§ Source document:
------------
# Need 2003 Jetta radio wire color codes. Everything but the speakers.



## ssssly (May 4, 2005)

Anyone have the color code and pin number breakouts for the 2003 VW radio wiring harness? 
I've got the pinouts for all the speakers. 
What are the rest of them?


----------



## kwalton (Sep 3, 2001)

*Re: Need 2003 Jetta radio wire color codes. Everything but the speakers. (ssssly)*

red/white is you constant 12v
brown is you ground
you will have to get your ignition from the power center above the dead pedal. black/yellow lead.


----------



## ssssly (May 4, 2005)

*Re: Need 2003 Jetta radio wire color codes. Everything but the speakers. (kwalton)*

thanks, what are the rest of them?


----------



## afinley (Dec 29, 2004)

*Re: Need 2003 Jetta radio wire color codes. Everything but the speakers. (ssssly)*

BAM!


----------



## kwalton (Sep 3, 2001)

*Re: Need 2003 Jetta radio wire color codes. Everything but the speakers. (ssssly)*

do not do anything with the rest of the wiring. that is all for the can-bus system for the cars computer. i assume that you are putting in a radio. did you already cut the harness?? if not, get an adapter (metra 70-9003) it will save you a lot of time.


----------



## ssssly (May 4, 2005)

*Re: Need 2003 Jetta radio wire color codes. Everything but the speakers. (kwalton)*

no room for a harness, looking for the antenna lead, and trying to figure out which can bus cable is what
have a single wire fault that keeps resetting my auto window up


----------



## jbreweral2or (Jul 13, 2005)
------------
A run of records

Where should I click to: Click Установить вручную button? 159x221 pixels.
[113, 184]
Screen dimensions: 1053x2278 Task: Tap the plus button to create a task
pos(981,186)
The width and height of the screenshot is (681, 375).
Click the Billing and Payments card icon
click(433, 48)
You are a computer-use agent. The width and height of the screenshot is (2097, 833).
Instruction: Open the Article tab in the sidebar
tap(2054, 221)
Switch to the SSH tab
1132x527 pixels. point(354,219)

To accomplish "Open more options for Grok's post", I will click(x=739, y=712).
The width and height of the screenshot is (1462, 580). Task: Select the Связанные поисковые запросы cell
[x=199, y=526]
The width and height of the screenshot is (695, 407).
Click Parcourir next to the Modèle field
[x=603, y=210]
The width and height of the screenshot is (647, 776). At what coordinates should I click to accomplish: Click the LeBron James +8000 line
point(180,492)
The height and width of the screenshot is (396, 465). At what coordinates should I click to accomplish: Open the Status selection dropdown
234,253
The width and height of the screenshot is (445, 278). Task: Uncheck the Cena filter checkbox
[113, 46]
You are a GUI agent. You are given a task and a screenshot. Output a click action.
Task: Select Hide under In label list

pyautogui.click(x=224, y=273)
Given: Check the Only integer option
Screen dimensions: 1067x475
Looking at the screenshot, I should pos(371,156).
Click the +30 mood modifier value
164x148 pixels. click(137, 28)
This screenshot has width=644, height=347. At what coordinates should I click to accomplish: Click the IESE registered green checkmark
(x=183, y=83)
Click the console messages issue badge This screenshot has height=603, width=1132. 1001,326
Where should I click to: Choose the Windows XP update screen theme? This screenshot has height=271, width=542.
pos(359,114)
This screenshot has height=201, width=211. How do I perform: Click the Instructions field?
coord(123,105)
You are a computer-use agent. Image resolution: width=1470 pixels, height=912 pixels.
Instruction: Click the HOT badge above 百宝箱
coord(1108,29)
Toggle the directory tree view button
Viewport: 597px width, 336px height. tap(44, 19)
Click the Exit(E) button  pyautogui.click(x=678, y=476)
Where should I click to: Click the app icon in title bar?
------------
§ Problems:
(a) Based on the forum thread about 2003 Jetta radio wire color codes, decide whether each statement is true: (i) brown is the ground wire; (ii) the ignition lead is red/white; (iii) ssssly has room for an adapter harness. For each, answer yes or no and quote the deciding words.
(b) Rewrite the listing from its first line up to and including the line with "164x148 pixels. click(137, 28)", replacing "width and height" with "size" and leaving everything else unchanged.

§ Answers to the exercises:
(a)
(i) Yes: "brown is you ground"
(ii) No: "you will have to get your ignition from the power center above the dead pedal. black/yellow lead."
(iii) No: "no room for a harness"

(b)
Where should I click to: Click Установить вручную button? 159x221 pixels.
[113, 184]
Screen dimensions: 1053x2278 Task: Tap the plus button to create a task
pos(981,186)
The size of the screenshot is (681, 375).
Click the Billing and Payments card icon
click(433, 48)
You are a computer-use agent. The size of the screenshot is (2097, 833).
Instruction: Open the Article tab in the sidebar
tap(2054, 221)
Switch to the SSH tab
1132x527 pixels. point(354,219)

To accomplish "Open more options for Grok's post", I will click(x=739, y=712).
The size of the screenshot is (1462, 580). Task: Select the Связанные поисковые запросы cell
[x=199, y=526]
The size of the screenshot is (695, 407).
Click Parcourir next to the Modèle field
[x=603, y=210]
The size of the screenshot is (647, 776). At what coordinates should I click to accomplish: Click the LeBron James +8000 line
point(180,492)
The height and width of the screenshot is (396, 465). At what coordinates should I click to accomplish: Open the Status selection dropdown
234,253
The size of the screenshot is (445, 278). Task: Uncheck the Cena filter checkbox
[113, 46]
You are a GUI agent. You are given a task and a screenshot. Output a click action.
Task: Select Hide under In label list

pyautogui.click(x=224, y=273)
Given: Check the Only integer option
Screen dimensions: 1067x475
Looking at the screenshot, I should pos(371,156).
Click the +30 mood modifier value
164x148 pixels. click(137, 28)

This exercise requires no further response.